[mythtv-users] LiveTV conflicts with scheduled recording - despite unused tuners on the same box!
Michael T. Dean
mtdean at thirdcontact.com
Thu Jul 2 22:28:38 UTC 2009
On 07/02/2009 02:57 PM, Yeechang Lee wrote:
> Live TV makes sense with two constraints: A) An unscheduled,
> unexpected event occurs, with coverage on multiple channels and no
> particular reason to choose between any one of them, and B) only one
> tuner. That was the case for the 2002 and 2004 US elections, but I
> can't think of any other times that I used Live TV with a TiVo (which,
> back then, was only a single-tuner device except for DirecTV
> subscribers). It certainly doesn't make sense for me today, with four
> tuners.
>
> Yes, if space aliens attack Chicago tomorrow, I'd use Live TV to flip
> between channels, but only because setting up recording rules to
> record each news channel using preexisting scheduling data (news
> program at 10am, talk show at 10:30, etc.) would be unwieldy (but
> still possible, if desired). Now, if the aliens' attack was known
> about in advance, I could be sure that every channel would have its
> version of special coverage of the events, so this problem wouldn't
> exist.
>
>
I wouldn't use LiveTV for that. If space aliens attack Chicago, I
would--as soon as I realized it--set up several custom recording rules.
The first recording rule would be one that picks up /all/ programs that
mention the space aliens (with whatever "newsworthy" moniker they'd been
given). True, that rule would be useless today, but would ensure I see
all the coverage for tomorrow and following days. The next rules I
would create would just record all the shows on my choice of news
channels (or, for that event, I'm sure the local networks would have all
their news teams interrupting normal programming, too) and I'd assign a
recording group to those rules that makes it easy to find all the
recordings. Or, if I decide, "I just want to record the next 24 hours
of Fox News and CNN and Bloomberg TV and don't want to mess with the
program names of the regularly-scheduled shows," I'd just make a few
manual recording rules with good titles--like, "Alien Invasion coverage
on CNN, day 1".
I'd then watch the recordings--perhaps skipping from recording to
recording with channel up/channel down (which change channels in LiveTV
but switch recordings in recording playback).

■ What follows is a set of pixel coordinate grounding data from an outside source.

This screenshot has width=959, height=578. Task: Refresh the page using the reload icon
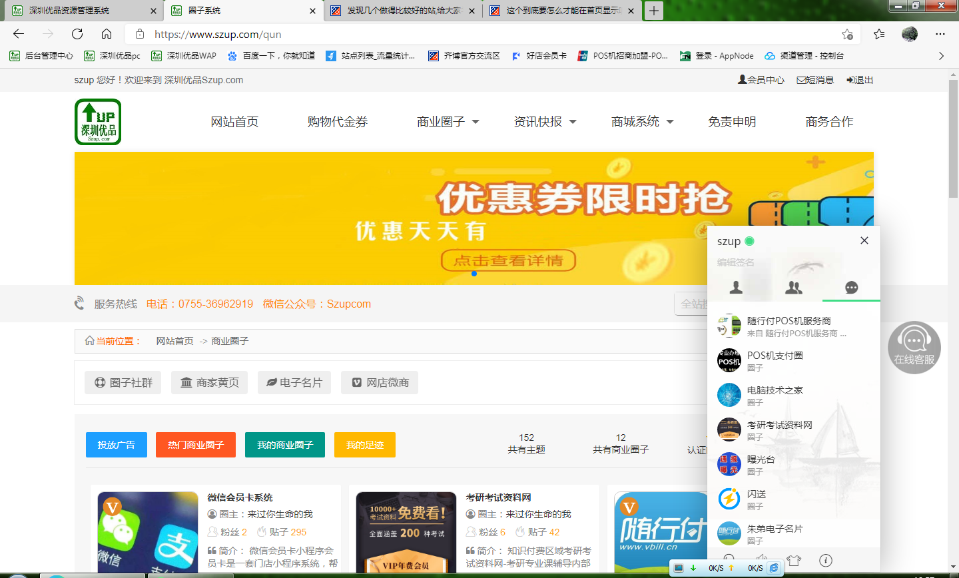77,34
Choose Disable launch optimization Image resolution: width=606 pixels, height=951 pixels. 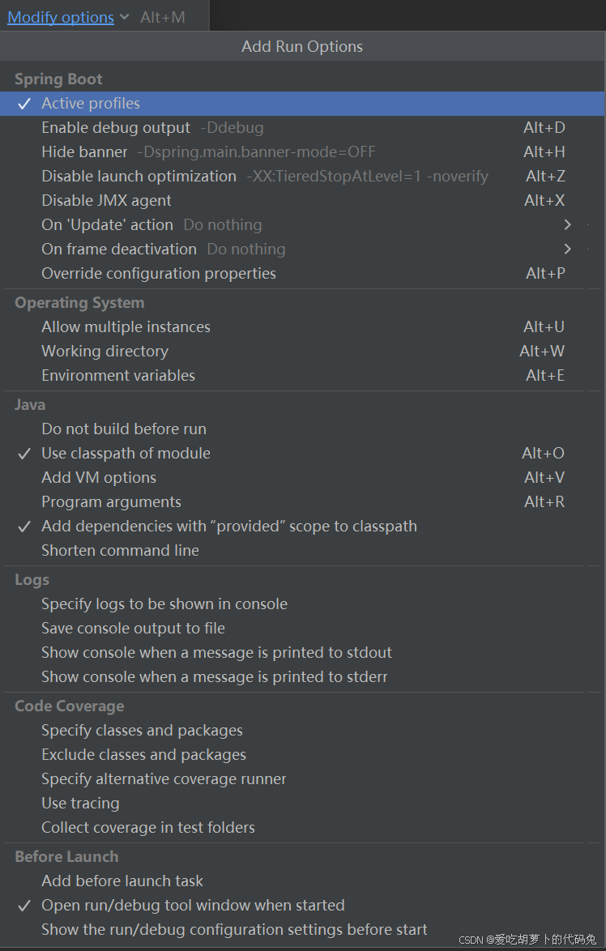[139, 176]
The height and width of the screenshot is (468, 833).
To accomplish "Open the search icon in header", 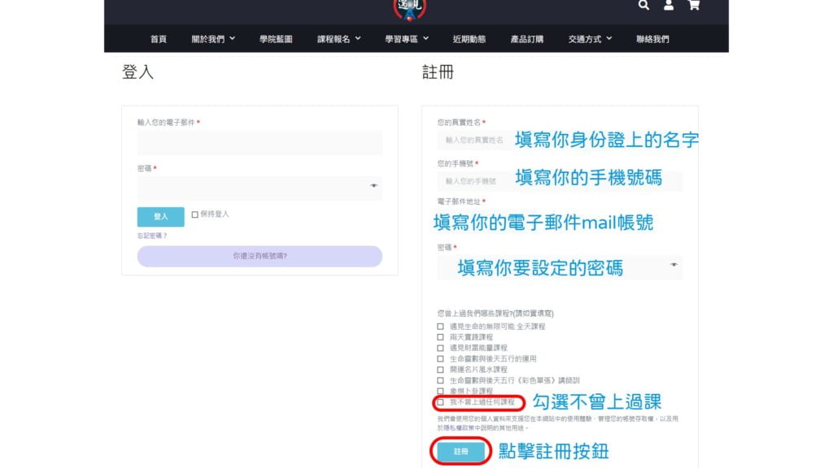I will point(643,5).
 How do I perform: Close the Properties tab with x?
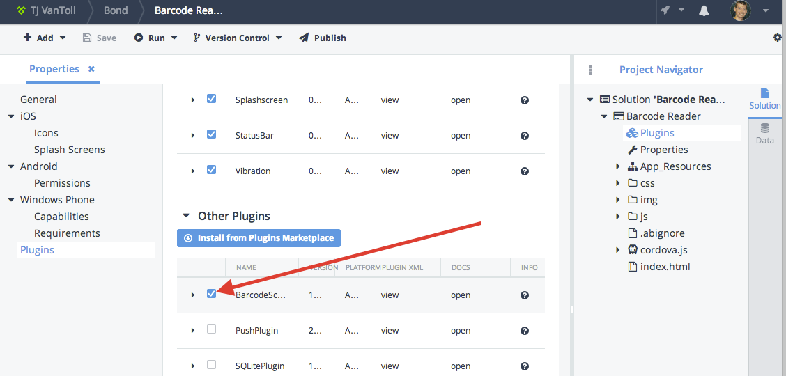click(x=91, y=69)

Why do it this way? Well, if I'm using LiveTV and I'm watching coverage
on CNN, but it starts to get boring and I switch over to Fox and see
something /really/ interesting, I'm missing all the coverage on CNN
during the period I'm on Fox. Also, if I switch back to CNN and catch
the last few seconds their showing some really interesting live footage,
I can't rewind it to catch the beginning. So, the "professional" LiveTV
viewer/channel-surfer may reason, "Well, I'll just go over to Fox and
see if they're showing it, too," and I switch back to Fox after 1min
45sec and find out that Fox isn't showing the live footage, so I figure,
"Well, catching the end is better than nothing, so I'll just rewind and
re-watch the part that I did see." Then, while rewinding, it completely
skips over the part of my LiveTV history where I was on Fox for
1:45--because any LiveTV recordings shorter than 2 minutes are expired
"immediately."
Basically, if you want to watch some portion of shows on more than one
channel, schedule recordings for all those channels because the networks
have a really annoying habit of running the interesting content at the
same time (not to mention running commercials at the same time).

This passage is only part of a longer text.